When I was thrusting in Rongrong, I tried to mention that I wanted mother and daughter to fly together. Rongrong's attitude was very fierce. I don't care whether you and my mother have it or not, if you dare to let us humiliate us like that, I cut you down directly! As he said that, he made a scissor hand at my life.

My legs became cold, my crotch tightened, and I hurriedly covered it. I couldn't cut it. You still need to use it, many people want to use it.

No, I'm not in the mood. Rongrong got up and put on her clothes. She said after wearing her upper body, "No, I'll squeeze you dry so that I won't give it to others." Then she stepped on her and squeezed me...

After I got married, I was so fuzzy that as long as my wife agreed, she could serve me with my wife, but she could only be my wife, not other women, and I dare not take the risk to let my wife know about my debauchery.

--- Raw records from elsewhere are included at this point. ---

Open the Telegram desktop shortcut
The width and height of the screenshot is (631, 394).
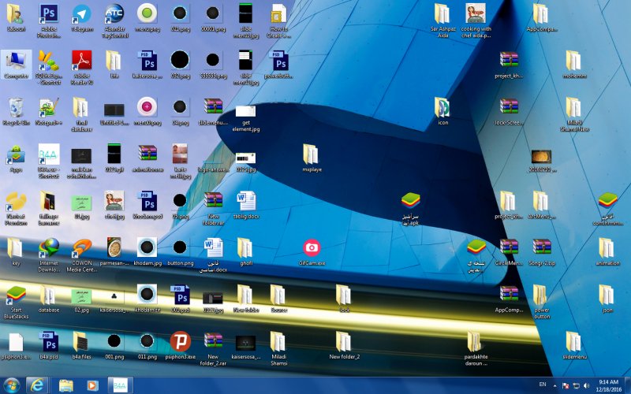point(81,14)
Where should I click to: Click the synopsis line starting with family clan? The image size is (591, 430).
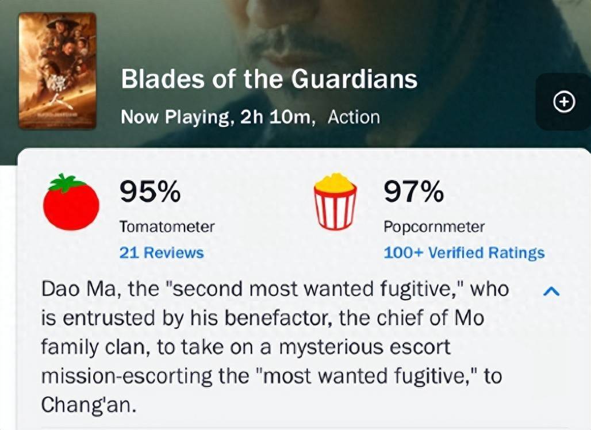[246, 347]
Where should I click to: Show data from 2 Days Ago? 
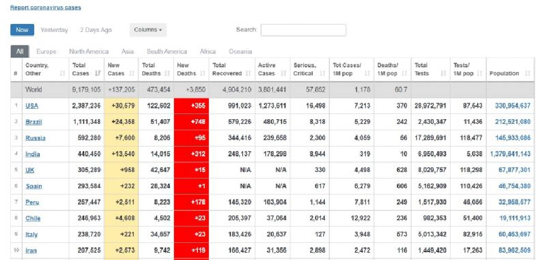click(96, 30)
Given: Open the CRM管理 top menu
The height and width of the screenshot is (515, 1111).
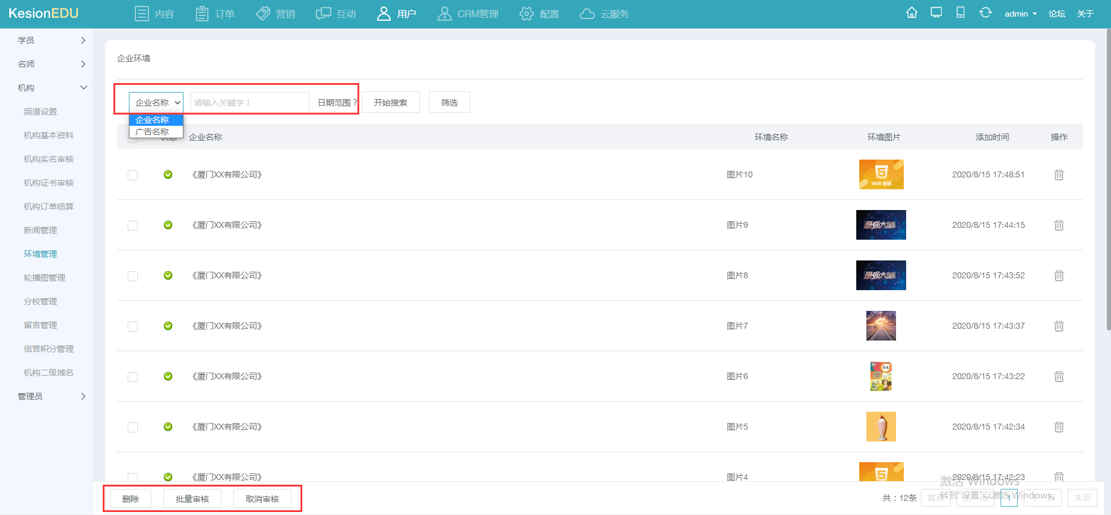Looking at the screenshot, I should 468,14.
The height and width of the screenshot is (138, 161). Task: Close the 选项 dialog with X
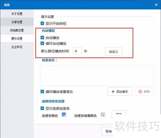tap(156, 5)
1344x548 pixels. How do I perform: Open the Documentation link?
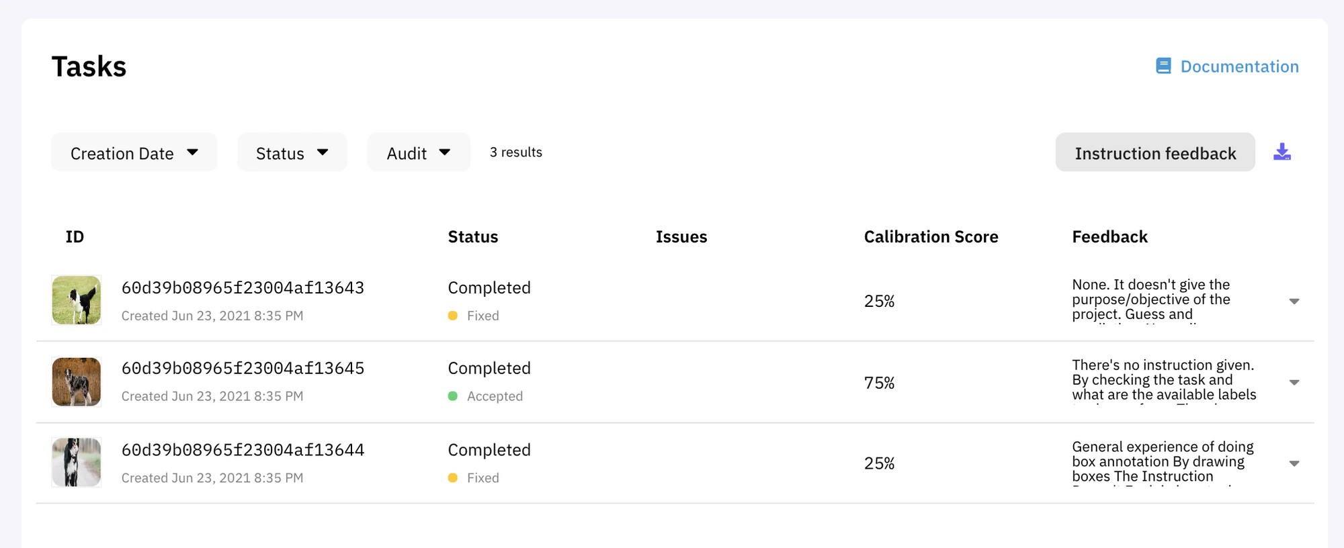(x=1239, y=66)
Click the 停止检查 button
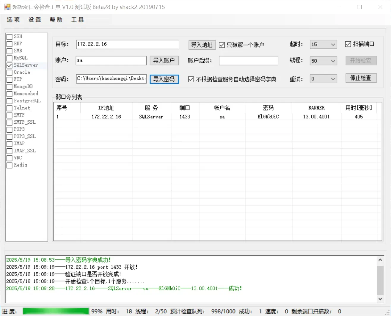This screenshot has height=316, width=391. point(361,78)
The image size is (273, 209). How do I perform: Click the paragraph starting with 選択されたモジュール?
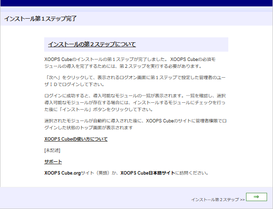[136, 124]
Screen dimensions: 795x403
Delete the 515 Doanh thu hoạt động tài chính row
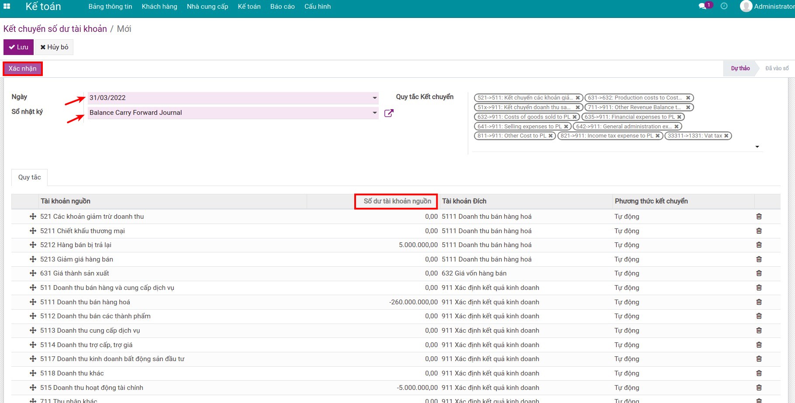click(759, 388)
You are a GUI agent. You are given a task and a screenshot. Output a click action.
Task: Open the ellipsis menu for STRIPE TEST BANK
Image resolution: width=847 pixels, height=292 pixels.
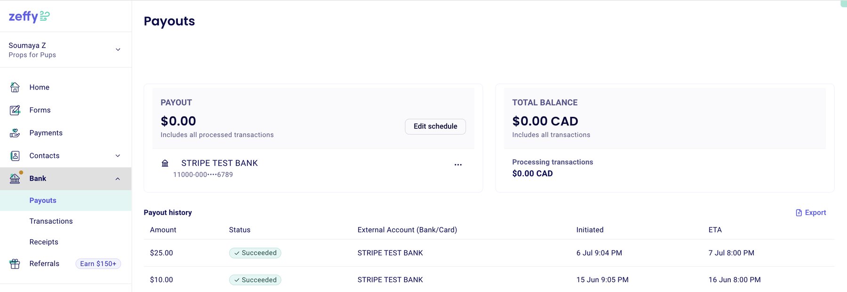(458, 164)
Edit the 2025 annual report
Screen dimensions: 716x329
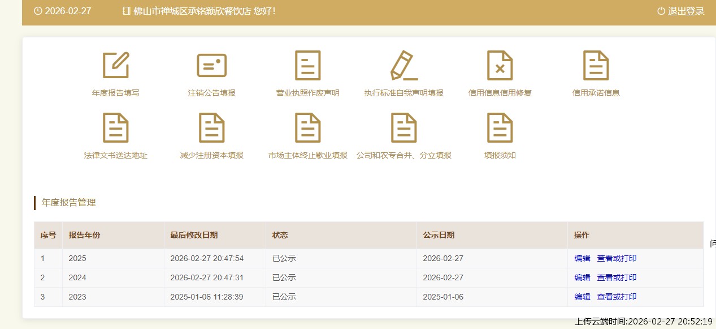click(582, 258)
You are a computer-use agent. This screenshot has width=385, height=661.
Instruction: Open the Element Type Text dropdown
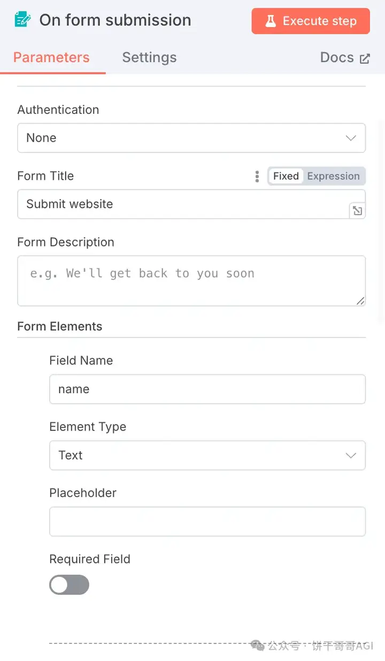coord(207,456)
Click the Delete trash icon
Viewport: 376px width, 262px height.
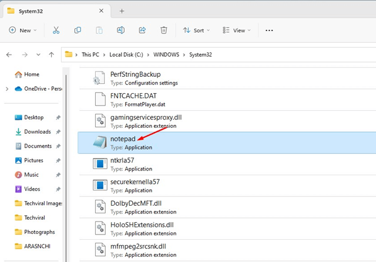pos(164,30)
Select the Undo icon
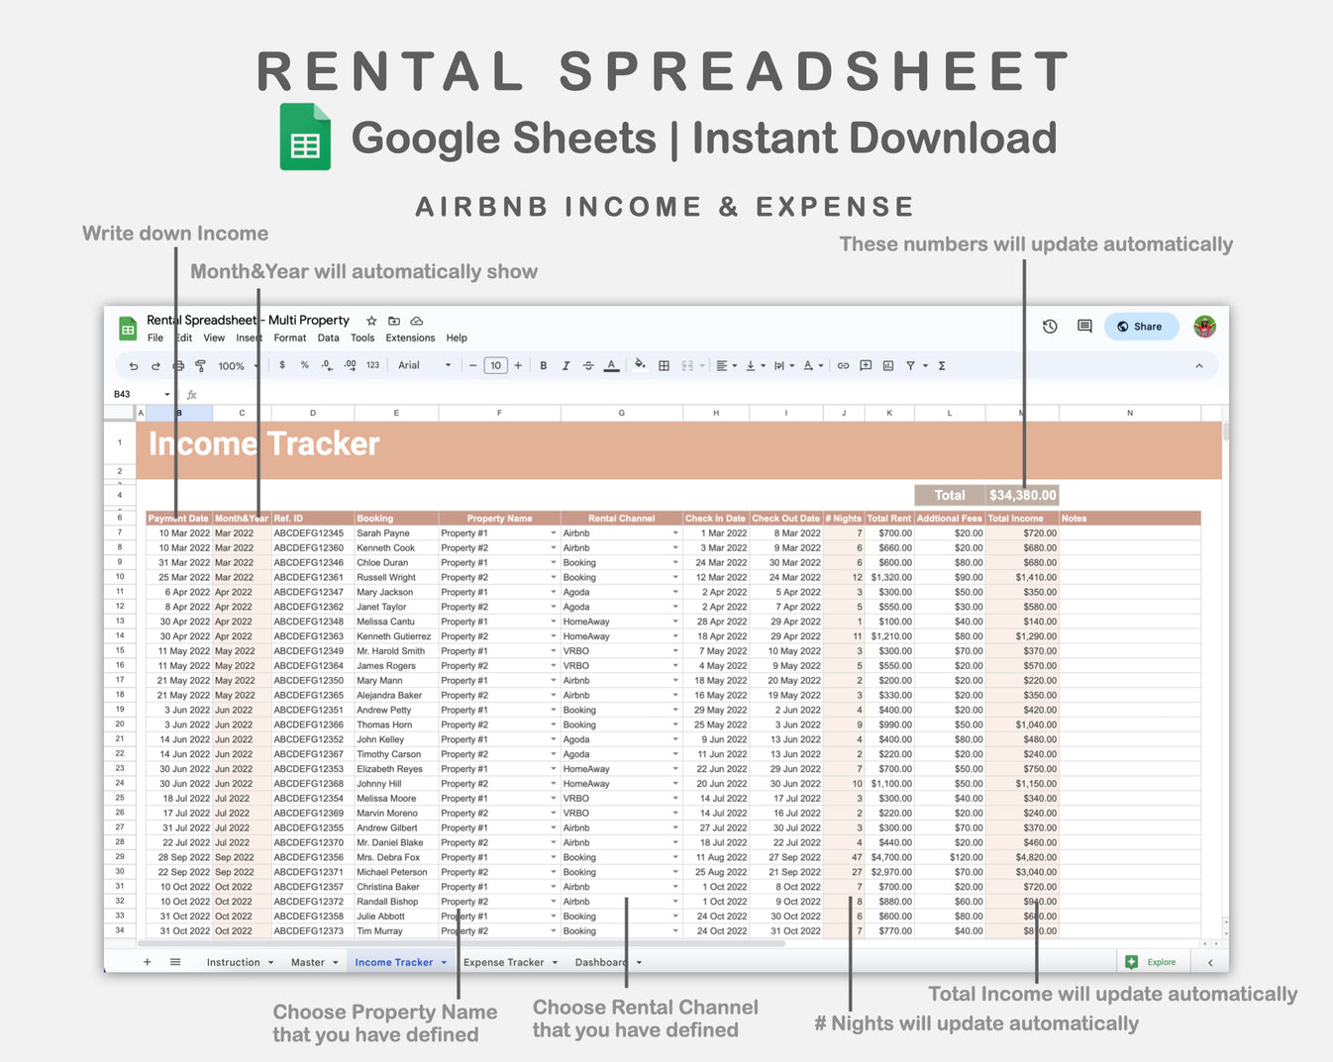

Aunt Jun is another woman, she is really Sister Jun, and she has no interaction with this mother and daughter. My friend's sister, this woman has a very important position in my life and has continued to this day. Many of my experiences are related to her. If everyone is interested, I may write it out, and of course, there will be a legend in it.

A friend said I wrote it short, but I don't want to use repeated text to describe the same scene. Many scenes are the same between men and women. After all, those positions can be developed and utilized, and they are similar.

I can't write about mother and son, I have great respect for my mother

I can't write about the harem, I don't have that great ability to allow many women to live in harmony under the same roof, nor do I have that much energy to date several women at the same time

I can't write about stallions, I can't pull my dick ruthlessly, and I'm not merciless. I have a kindness to every woman in my life. Even if I separate, I will remember it.